Mid-June on the Coast finds trout holding along the beaches and outer bays as well as venturing to the barrier islands. Dana Sanders, a wetland consultant with D.R. Sanders and Associates, looks for areas that provide breaks in current to load the boat with speckled trout.
"I really like targeting flats or bars near deeper water," Sanders explained. "The main factor for trout, no matter the time of year, is current. I love fishing the edges of these tidal rips that occur when the water is flowing around a point or over the tops of these flats. For me, it doesn't matter what type of structure it is as long as there is current moving through it, around it or over it.
"I am a jig fisherman. I'll fish a topwater bait early in the morning but find myself switching to a jig before most people. I fish a 1/8-ounce jig head most of the time; I like the slower fall and presentation that it offers. There are times, however, when the wind, current or water depth will make me go to a ¼ or 5/16-ounce, but as a general rule I like to use the lightest jig head I can get away with."
Dana's middle son, David, prefers a Vudu Shrimp by Egret Baits under a popping cork. David fishes the Vudu Shrimp on a spinning reel spooled with 20-pound braided line tied to a popping cork with a 20-inch fluorocarbon leader.
"The Vudu Shrimp is the most realistic shrimp imitation that I've ever seen in the water," explained the elder Sanders. "It's not the look that catches fish, it's the action of the lure. The lead head on the shrimp has a flat surface that causes the shrimp to move backwards as it falls; just like a real shrimp retreating from danger. It's on this backward fall that the trout will smash it."
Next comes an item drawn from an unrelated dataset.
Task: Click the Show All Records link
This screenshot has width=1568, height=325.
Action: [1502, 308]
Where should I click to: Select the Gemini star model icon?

Dana's youngest son, Jason, prefers live shrimp under a popping cork because he knows live bait will catch any inshore species that swims. On this particular trip Jason caught catfish, pinfish, croakers and speckled trout.
The interesting thing about Jason is that he got his wheels a little younger than most young men, but to say he is confined to a wheelchair would be out of line. He absolutely lives to be outdoors, whether it be in a box stand, a tent or a boat.
"He loves it," Dana said with a big smile, "especially if it involves being with me, which is very humbling and something that helps keep me grounded daily."
The Sanders men ended the day with a box load of fish and memories that will last a lifetime.
"We caught 40 trout," Sanders said, "many undersized, but the 15 that we kept were toads! I caught six over 22-inches on an Ultra Violet Matrix Shad, Jason caught his on live shrimp and David caught his on Vudu Shrimp under a popping cork. We also had four flounder and a redfish that was 20-inches. It was just a great time on the water with my boys."
The most memorable event of the day wasn't the maiden voyage of a new boat but the personal best, 24½-inch speckled trout that David caught.
"I had an opportunity to experience my 15-year-old, David, catch the trout of his lifetime and out-do his ole Papa," said Dana. "We had a blast."